CPSTIC Qualification

During the qualification process a IT product (TOE) tests its security functionality effectiveness, as well as its strength against attacks. Once these characteristics are validated positively, the product is recognized as qualified product, being part of the Spanish CPSTIC Catalogue .

Initial qualification

To obtain the initial qualification, the first step is to identify the family that the product belongs to and provide a rationale explaining how the product is compliant with the security functionality defined in the family annex. This rationale has to be approved by the CPSTIC. If the product has passed a previous evaluation, by means of a differential analysis the previously evaluated functionality will be considered as valid, and so not required to be tested.

After the CPSTIC approval, an evaluation shall be carried out to check the strength of the functionality not tested before, this testing is executed by a certified laboratory .

Usually the initial certification requires a Common Criteria or LINCE certification.
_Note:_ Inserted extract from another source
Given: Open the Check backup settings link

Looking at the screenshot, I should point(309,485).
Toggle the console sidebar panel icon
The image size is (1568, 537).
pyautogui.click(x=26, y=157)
Our company provides the next services to developers during the initial qualification process:

  1. Family identification.
  2. Differential analysis.
  3. Evaluation deliverables (LINCE, Common Criteria, Cloud or complementary).
  4. Technical modifications to product documentation.
  5. Security functionality implementation assessment.
  6. Support through the qualification and evaluation process.

Qualification maintenance

Once the product is recognized by the Spanish Catalogue CPSTIC, the qualification shall be periodically updated. This update requirement can be caused by: expiration of the certificate issued by CPSTIC, expiration of the certification required (i.e. LINCE, Common Criteria), or product modification.

To keep qualification in time, it is recommended to choose a continuing qualification strategy. When a product, due to its lifecycle, is modified, a differential analysis shall be carried out in order to generate a rational explaining the impact of such modifications in the product’s security. In most cases, the product modification does not have impact in its security and the differential analysis is enough.

In cases that the product changes produce an impact in its functional security, an accredited laboratory has to validate the modifications by means of a security evaluation.

We support our customers throughout the maintenance process, offering the next services:

  1. Differential analysis.
  2. Evaluation deliverables updating.
  3. Technical modifications or creation of product documentation.
  4. Security product implementation assessment.
  5. Support during the evaluation process.